__Exercise details__. With all pictures excluded, restate the records that follow exactly as written.

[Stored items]

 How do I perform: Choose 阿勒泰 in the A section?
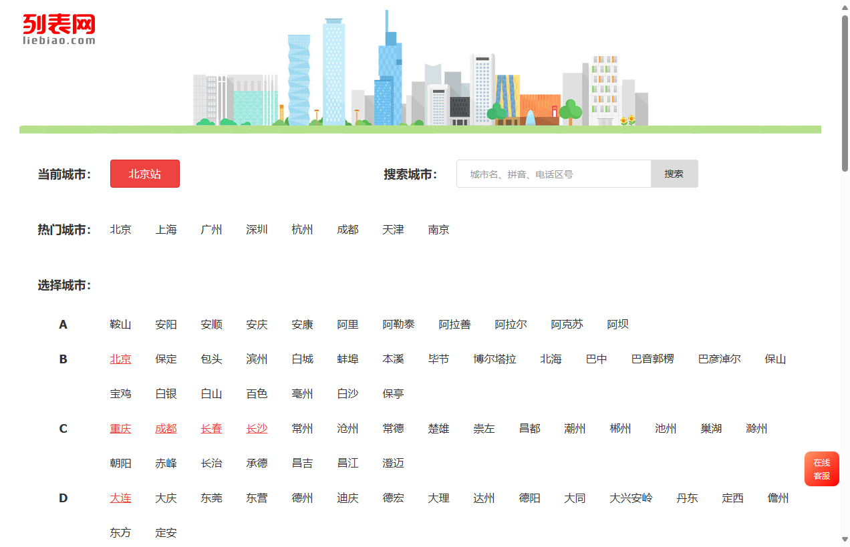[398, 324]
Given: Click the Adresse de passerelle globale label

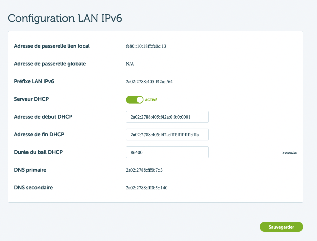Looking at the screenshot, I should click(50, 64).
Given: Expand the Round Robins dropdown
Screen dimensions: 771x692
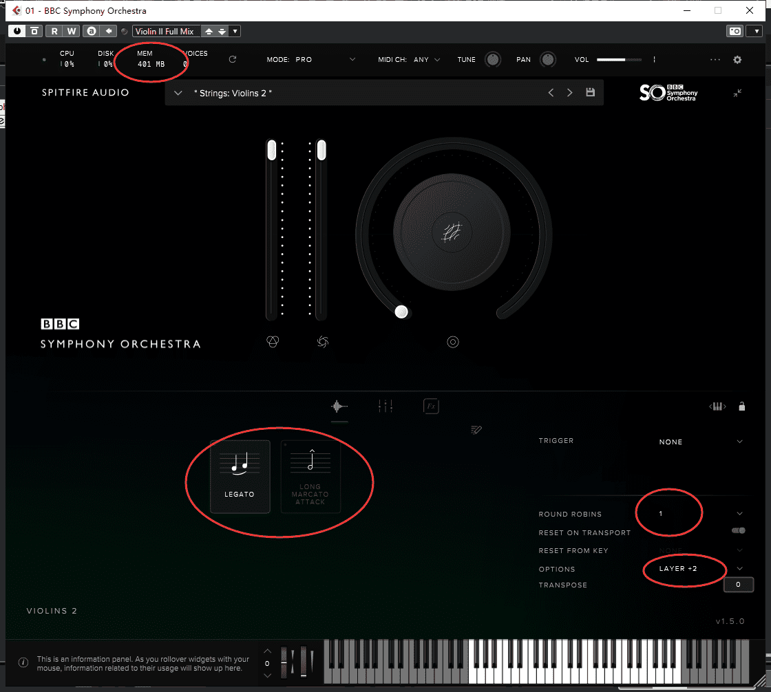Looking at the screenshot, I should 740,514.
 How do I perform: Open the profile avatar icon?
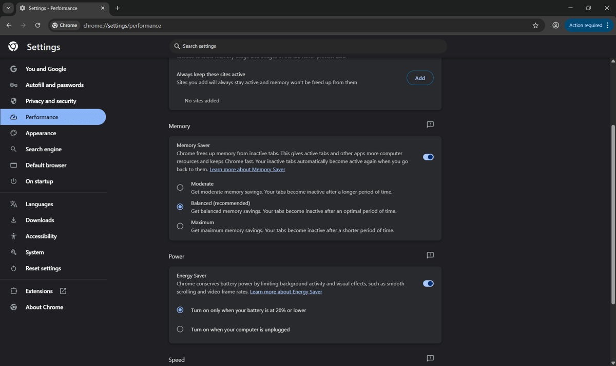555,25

__Result__.
 How do I perform: Choose 阿勒泰 in the A section?
[398, 324]
Given: Click the Adresse de passerelle globale label

Looking at the screenshot, I should click(50, 64).
Given: Expand the Round Robins dropdown
Screen dimensions: 771x692
Looking at the screenshot, I should 740,514.
 How do I perform: Open the profile avatar icon?
555,25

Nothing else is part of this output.